### Job
In the rows below, substitute "Window" for every "Viewport" and leave everything else untouched.
━━ Material supplied
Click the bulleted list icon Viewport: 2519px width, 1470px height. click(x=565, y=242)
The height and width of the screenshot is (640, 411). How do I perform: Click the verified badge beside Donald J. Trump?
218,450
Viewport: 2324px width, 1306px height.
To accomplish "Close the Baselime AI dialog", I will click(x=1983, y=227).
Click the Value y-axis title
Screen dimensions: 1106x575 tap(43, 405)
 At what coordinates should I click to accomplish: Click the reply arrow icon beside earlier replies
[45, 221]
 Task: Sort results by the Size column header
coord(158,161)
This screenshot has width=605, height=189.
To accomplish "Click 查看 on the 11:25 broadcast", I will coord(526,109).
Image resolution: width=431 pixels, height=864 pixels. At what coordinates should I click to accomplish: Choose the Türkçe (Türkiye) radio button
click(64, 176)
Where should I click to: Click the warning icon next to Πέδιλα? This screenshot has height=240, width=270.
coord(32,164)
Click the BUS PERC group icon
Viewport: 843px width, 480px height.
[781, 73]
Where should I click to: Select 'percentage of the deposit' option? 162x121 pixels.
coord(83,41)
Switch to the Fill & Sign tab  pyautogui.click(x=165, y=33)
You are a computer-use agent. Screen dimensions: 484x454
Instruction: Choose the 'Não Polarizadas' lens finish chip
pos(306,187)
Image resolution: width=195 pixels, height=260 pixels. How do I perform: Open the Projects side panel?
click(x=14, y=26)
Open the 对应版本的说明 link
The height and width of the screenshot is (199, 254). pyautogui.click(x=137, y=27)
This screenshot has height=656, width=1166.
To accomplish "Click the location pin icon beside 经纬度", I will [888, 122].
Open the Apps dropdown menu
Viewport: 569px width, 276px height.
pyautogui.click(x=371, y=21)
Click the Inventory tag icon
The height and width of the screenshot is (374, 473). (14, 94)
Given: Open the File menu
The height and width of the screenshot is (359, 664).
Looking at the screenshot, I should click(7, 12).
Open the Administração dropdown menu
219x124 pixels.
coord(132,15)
━━━━
### Full response
Click the bulleted list icon Window: 2519px width, 1470px height. click(x=565, y=242)
The height and width of the screenshot is (640, 411). How do I perform: Click the verified badge beside Donald J. Trump?
218,450
Window: 2324px width, 1306px height.
To accomplish "Close the Baselime AI dialog", I will click(x=1983, y=227).
Click the Value y-axis title
Screen dimensions: 1106x575 tap(43, 405)
 At what coordinates should I click to accomplish: Click the reply arrow icon beside earlier replies
[45, 221]
 Task: Sort results by the Size column header
coord(158,161)
This screenshot has width=605, height=189.
To accomplish "Click 查看 on the 11:25 broadcast", I will coord(526,109).
Image resolution: width=431 pixels, height=864 pixels. At what coordinates should I click to accomplish: Choose the Türkçe (Türkiye) radio button
click(64, 176)
Where should I click to: Click the warning icon next to Πέδιλα? This screenshot has height=240, width=270.
coord(32,164)
Click the BUS PERC group icon
Window: 843px width, 480px height.
[781, 73]
Where should I click to: Select 'percentage of the deposit' option? 162x121 pixels.
coord(83,41)
Switch to the Fill & Sign tab  pyautogui.click(x=165, y=33)
You are a computer-use agent. Screen dimensions: 484x454
Instruction: Choose the 'Não Polarizadas' lens finish chip
pos(306,187)
Image resolution: width=195 pixels, height=260 pixels. How do I perform: Open the Projects side panel?
click(x=14, y=26)
Open the 对应版本的说明 link
The height and width of the screenshot is (199, 254). pyautogui.click(x=137, y=27)
This screenshot has height=656, width=1166.
To accomplish "Click the location pin icon beside 经纬度", I will [888, 122].
Open the Apps dropdown menu
Window: 569px width, 276px height.
pyautogui.click(x=371, y=21)
Click the Inventory tag icon
The height and width of the screenshot is (374, 473). (14, 94)
Given: Open the File menu
The height and width of the screenshot is (359, 664).
Looking at the screenshot, I should click(7, 12).
Open the Administração dropdown menu
219x124 pixels.
coord(132,15)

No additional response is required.